Dataset items
:::::

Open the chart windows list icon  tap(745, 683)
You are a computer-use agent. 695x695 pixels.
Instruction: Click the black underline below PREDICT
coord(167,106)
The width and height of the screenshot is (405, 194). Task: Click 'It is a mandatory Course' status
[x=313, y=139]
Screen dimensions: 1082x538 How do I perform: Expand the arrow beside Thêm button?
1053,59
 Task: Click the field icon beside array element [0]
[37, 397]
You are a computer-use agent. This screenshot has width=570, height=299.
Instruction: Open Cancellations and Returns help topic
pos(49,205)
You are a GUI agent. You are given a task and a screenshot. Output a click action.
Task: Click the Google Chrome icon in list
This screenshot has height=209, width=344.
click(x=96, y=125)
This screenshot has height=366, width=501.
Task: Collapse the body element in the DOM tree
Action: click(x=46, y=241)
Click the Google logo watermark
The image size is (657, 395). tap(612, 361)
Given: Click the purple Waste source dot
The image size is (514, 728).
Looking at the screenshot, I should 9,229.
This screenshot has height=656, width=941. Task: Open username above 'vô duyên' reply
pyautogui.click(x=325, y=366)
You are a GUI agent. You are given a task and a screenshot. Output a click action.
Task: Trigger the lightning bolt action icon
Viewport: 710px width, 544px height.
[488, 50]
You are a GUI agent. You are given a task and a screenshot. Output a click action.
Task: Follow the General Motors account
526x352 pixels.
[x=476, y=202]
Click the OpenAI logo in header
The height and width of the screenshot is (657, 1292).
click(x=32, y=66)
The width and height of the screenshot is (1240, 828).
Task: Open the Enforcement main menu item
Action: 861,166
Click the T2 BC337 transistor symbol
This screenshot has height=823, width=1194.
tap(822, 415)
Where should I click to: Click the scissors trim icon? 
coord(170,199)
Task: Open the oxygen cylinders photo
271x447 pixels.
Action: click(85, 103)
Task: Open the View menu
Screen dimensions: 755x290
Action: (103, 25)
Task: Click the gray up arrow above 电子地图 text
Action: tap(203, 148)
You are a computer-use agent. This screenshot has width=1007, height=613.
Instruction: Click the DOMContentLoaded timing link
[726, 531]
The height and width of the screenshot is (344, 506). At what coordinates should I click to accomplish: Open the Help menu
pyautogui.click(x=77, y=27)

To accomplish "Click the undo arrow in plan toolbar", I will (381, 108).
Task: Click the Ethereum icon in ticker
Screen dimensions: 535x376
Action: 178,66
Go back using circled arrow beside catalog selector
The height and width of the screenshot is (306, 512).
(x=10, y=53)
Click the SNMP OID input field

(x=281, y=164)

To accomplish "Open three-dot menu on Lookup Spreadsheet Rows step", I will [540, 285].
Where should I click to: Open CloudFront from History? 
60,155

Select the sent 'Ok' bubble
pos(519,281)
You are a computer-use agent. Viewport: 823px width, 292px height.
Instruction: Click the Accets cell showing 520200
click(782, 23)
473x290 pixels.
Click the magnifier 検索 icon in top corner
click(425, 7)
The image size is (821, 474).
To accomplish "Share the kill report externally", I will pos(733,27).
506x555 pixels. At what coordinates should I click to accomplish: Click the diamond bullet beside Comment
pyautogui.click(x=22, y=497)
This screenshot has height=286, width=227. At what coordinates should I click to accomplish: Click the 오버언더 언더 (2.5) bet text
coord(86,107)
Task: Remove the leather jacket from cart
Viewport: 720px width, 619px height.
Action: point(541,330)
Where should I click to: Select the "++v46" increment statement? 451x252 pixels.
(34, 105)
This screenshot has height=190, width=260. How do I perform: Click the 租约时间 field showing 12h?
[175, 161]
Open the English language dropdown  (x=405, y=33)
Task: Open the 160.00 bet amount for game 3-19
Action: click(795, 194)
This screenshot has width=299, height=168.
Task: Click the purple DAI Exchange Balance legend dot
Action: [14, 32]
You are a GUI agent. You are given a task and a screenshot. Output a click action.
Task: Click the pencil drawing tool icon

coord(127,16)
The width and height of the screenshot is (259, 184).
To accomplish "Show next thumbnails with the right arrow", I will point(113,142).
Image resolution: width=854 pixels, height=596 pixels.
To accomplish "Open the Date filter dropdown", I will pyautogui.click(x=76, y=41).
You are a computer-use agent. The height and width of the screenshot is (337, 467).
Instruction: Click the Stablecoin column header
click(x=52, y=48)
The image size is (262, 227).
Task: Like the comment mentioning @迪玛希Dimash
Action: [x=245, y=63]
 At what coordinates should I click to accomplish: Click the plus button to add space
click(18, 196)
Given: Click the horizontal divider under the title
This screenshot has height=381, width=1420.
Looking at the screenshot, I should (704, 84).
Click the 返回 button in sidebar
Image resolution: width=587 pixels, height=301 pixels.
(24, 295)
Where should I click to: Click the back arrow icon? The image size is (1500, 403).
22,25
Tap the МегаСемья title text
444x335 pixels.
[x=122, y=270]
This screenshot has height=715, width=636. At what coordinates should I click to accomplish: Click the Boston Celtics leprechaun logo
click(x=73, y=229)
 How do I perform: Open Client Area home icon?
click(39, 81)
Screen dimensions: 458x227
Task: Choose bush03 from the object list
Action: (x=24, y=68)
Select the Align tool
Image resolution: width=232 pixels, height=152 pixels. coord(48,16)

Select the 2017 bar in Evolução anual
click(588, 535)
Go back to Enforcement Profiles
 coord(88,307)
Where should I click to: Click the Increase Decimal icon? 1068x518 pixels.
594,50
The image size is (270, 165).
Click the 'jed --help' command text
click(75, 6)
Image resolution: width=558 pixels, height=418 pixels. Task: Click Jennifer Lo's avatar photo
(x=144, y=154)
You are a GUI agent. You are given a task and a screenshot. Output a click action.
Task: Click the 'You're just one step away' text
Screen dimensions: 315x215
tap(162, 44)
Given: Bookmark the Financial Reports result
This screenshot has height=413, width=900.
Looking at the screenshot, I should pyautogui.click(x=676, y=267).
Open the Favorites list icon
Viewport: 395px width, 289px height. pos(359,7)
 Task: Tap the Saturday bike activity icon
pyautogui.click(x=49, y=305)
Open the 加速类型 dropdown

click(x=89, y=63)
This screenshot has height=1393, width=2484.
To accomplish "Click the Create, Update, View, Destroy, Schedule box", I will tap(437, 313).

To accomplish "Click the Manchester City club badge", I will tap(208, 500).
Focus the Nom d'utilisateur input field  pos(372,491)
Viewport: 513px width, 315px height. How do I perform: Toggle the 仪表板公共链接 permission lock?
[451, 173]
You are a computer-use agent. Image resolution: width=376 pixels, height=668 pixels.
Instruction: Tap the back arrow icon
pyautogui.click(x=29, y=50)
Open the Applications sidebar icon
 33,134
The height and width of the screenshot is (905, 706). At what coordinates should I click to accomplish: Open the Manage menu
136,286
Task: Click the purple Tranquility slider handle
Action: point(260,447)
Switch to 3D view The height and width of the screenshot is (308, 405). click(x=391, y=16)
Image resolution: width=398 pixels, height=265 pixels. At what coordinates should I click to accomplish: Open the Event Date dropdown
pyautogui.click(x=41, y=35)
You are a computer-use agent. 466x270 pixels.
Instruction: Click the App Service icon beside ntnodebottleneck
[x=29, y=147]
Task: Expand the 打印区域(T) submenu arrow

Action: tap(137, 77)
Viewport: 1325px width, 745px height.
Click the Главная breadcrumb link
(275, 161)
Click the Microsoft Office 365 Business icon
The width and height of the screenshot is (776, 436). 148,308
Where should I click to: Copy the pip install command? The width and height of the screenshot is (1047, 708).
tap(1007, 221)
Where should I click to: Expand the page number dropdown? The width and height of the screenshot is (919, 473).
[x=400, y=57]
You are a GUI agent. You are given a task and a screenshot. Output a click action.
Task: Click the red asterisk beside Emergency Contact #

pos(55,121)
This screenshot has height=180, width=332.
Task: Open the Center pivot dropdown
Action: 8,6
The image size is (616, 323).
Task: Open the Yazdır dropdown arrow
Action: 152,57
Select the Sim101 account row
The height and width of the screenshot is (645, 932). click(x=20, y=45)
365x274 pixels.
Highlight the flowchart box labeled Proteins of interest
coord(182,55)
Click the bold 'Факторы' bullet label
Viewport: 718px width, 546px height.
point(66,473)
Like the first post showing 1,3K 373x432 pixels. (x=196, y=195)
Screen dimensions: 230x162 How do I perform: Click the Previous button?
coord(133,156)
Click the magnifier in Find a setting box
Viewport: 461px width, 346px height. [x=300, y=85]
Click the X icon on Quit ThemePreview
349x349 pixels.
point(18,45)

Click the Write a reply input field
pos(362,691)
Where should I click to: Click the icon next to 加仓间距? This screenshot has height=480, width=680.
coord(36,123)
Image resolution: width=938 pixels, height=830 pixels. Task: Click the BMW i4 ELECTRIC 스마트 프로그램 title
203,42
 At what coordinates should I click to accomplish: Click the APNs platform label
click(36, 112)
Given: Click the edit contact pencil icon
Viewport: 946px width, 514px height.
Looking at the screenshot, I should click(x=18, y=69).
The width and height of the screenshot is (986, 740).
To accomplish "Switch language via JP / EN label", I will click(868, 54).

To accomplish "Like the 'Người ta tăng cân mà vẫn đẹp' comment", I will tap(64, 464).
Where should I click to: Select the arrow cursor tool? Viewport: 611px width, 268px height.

:::::

Say how many lines in the records contain the string "step". No other text is needed.

2